> **SOURCE PASSAGE**:

Segment Open

Some people don’t like Job. Yes, its true. I have heard them say it. So this blog will hopefully clear up something about the complexity of the book.
Overwhelmed by suffering, Job was not comforted, but condemned by his friends. Each of their views represents a well-known way to understand suffering. God proves that each explanation given by Job’s friends has less than the whole answer.
First, let me say that reading through the Bible Chronologically is going to be very cool. Already, after jumping from Genesis 11 to Job 1 there was a mercurial excitement, not the predictable sameness we are so used to when beginning the Pentateuch.
Men with profound erudition have been able to boil down the seemingly endless prolix narrative of Job. It all just gets jumbled and pointless after awhile, so let me share a little something I came across:
The only way any of Job’s friends help is by silencing their diatribes for seven days. Allowing Job to have plenty of time to think through his mourning and crank up the pity-party.
Eliphaz explains Job’s pain by intimating that his suffering is because he sinned. His advice to Job is to go to God and lay his cause before God (5:8). Job retorts with demands that Eliphaz take back his accusations (6:29). In the end, God rebukes Eliphaz (42:7).
Bildad thinks that Job is hiding his sin and won’t admit it, so Job must suffer. He encourages Job to give up and confess (8:2). Bildad wants Job to confront God and ask what charges God has against Job (10:2). Like Eliphaz, God rebukes Bildad (42:7).
Zophar is the more Pharisaical, religious one, he thinks Job deserves even more suffering than he has already experienced. He advices Job to get rid of his sins (11:13, 14). Job stands firm and doesn’t fall into Zophar’s super-pious hubris, and knows that he will be justified (13:18). He too is lumped with Job’s other friends who have no valuable advise (42:7).

Segment Closed

> **GIVEN INFORMATION**:
Segment Open

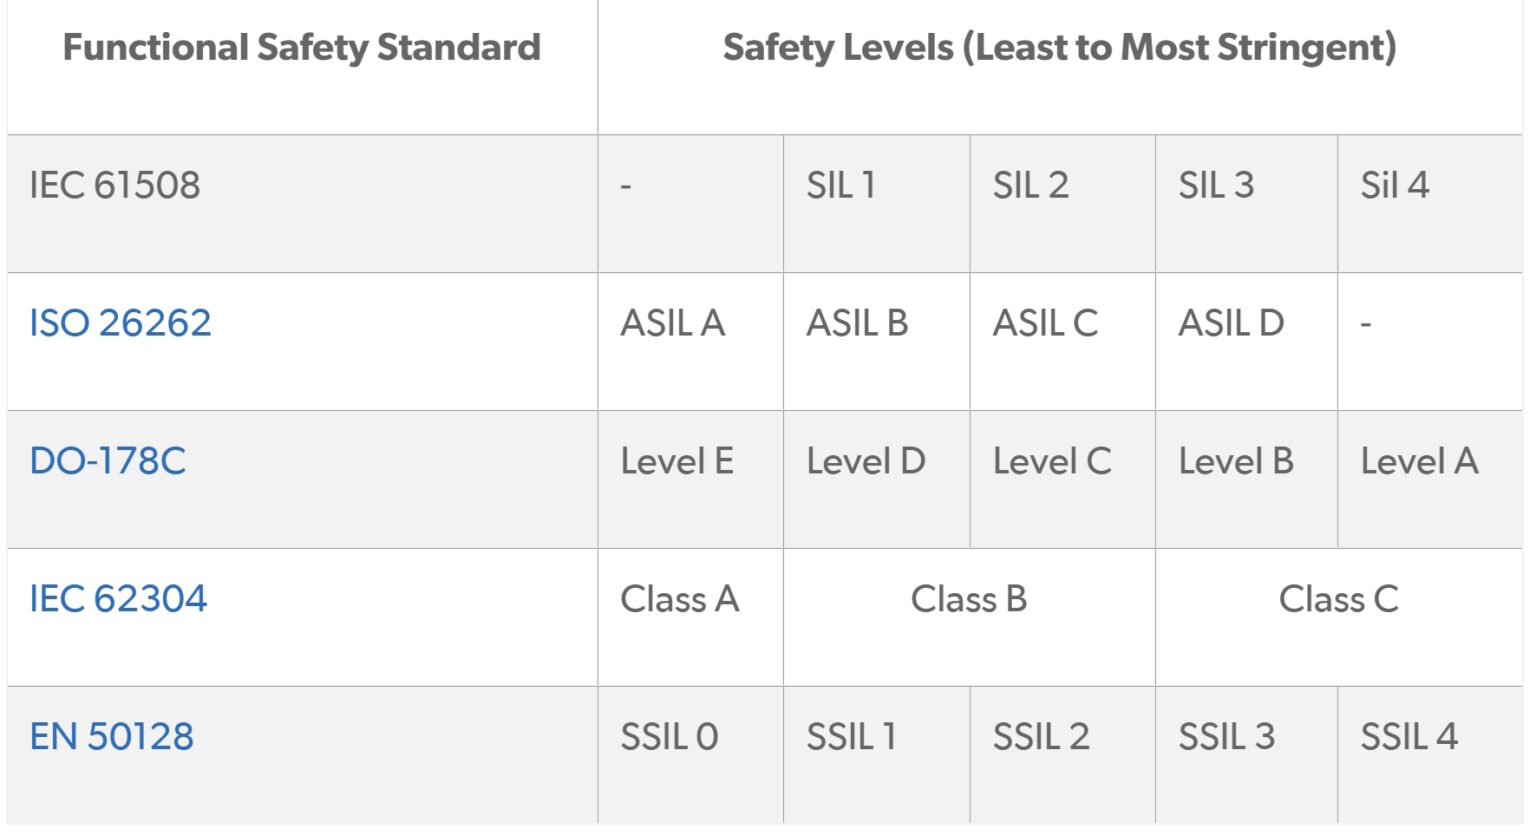Select the Level E cell
The image size is (1536, 835).
tap(677, 461)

Segment Closed

> **WORK REQUEST 1**:
According to the passage on Job's friends, for how many days did the friends keep silent?
> **WORK REQUEST 2**:
Write out the passage on Job's friends starting with "Bildad thinks that" and going on through "rebukes Bildad (42:7).", with "reprimands" substituted for "rebukes".

> **OUTPUT 1**:
Seven days.

> **OUTPUT 2**:
Bildad thinks that Job is hiding his sin and won’t admit it, so Job must suffer. He encourages Job to give up and confess (8:2). Bildad wants Job to confront God and ask what charges God has against Job (10:2). Like Eliphaz, God reprimands Bildad (42:7).